Kate Thomas on bone china and colonial violence
Please join us on Wednesday March 27th at 5.15pm for a discussion of Kate Thomas’s paper “Bone Body: English Potteries and Colonial Violence.”
Please contact Rachel Buurma or Kate Thomas for a copy of the paper.
Kate writes:
Early in the nineteenth century, the fifth nawab of the Indian province of Awadh, Ghazi-ud-Din Haidar Shah, ordered a dessert service from the Staffordshire potter Josiah Spode II. It was fashioned from Spode’s new invention: bone china. That is, porcelain made from crushed, calcined cow bones. When the first war of Indian Independence broke out in 1857, the then-nawab was exiled and his palace looted by English soldiers who ferried pieces of the Spode service back to England.

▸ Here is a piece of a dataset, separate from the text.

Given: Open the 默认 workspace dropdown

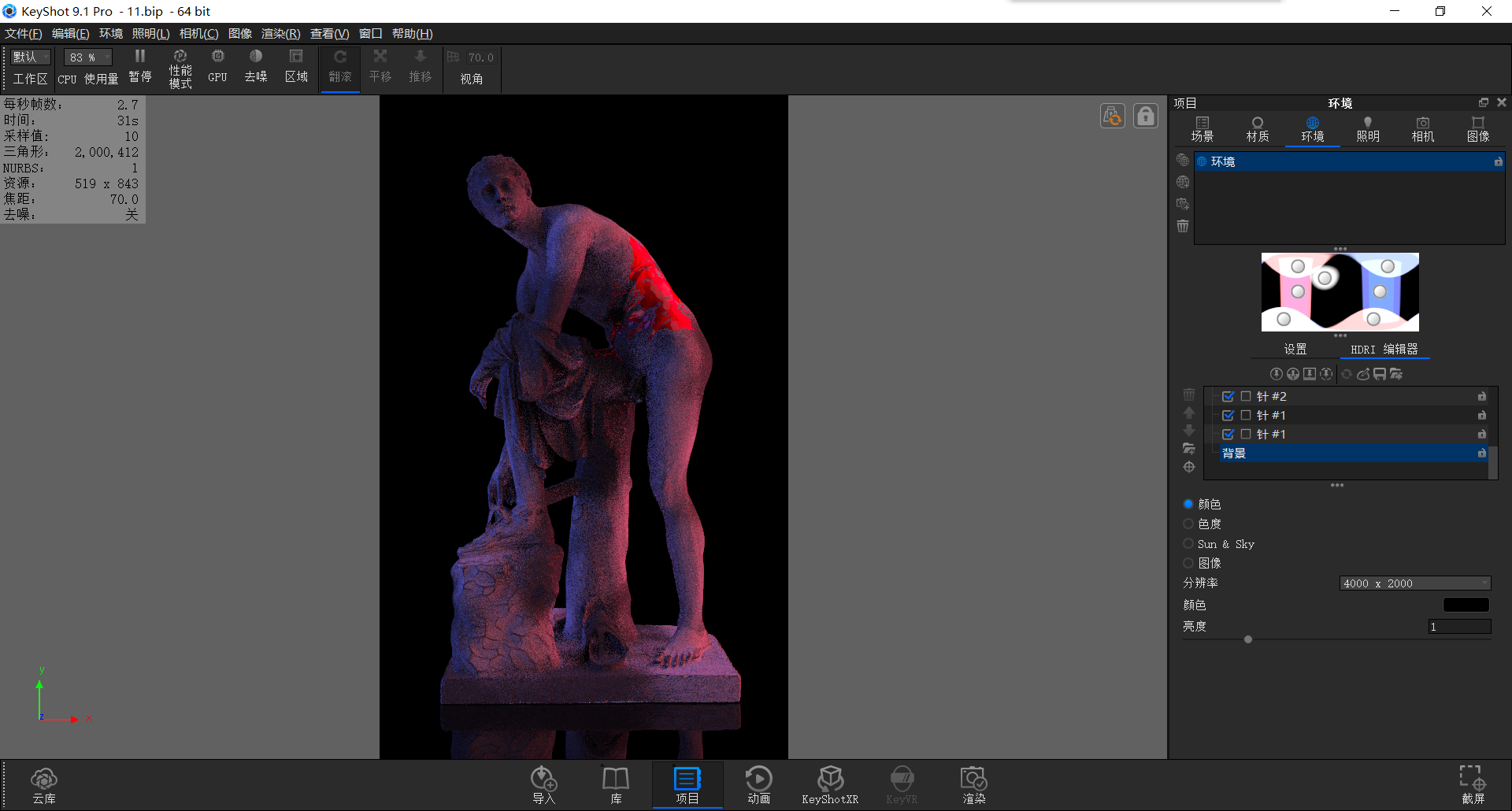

This paper makes a reading of the role that the plates and cups made from “bone body” played in a conflict that was, in many accounts, sparked by stories of defilement and became a watershed in the history of colonialism. Was this delicate English porcelain a piece of war machinery? How did its design and composition trace out British incursion and Indian resistance? Drawing on theories of new materialism, this paper will explore the potential of reading for the “deep matter.”
Kate Thomas is K.Laurence Stapleton Professor and Chair of English at Bryn Mawr College. She is author of Postal Pleasures: Sex, Scandal and Victorian Letters (OUP, 2012).
We meet on Temple’s main campus, exact location tba.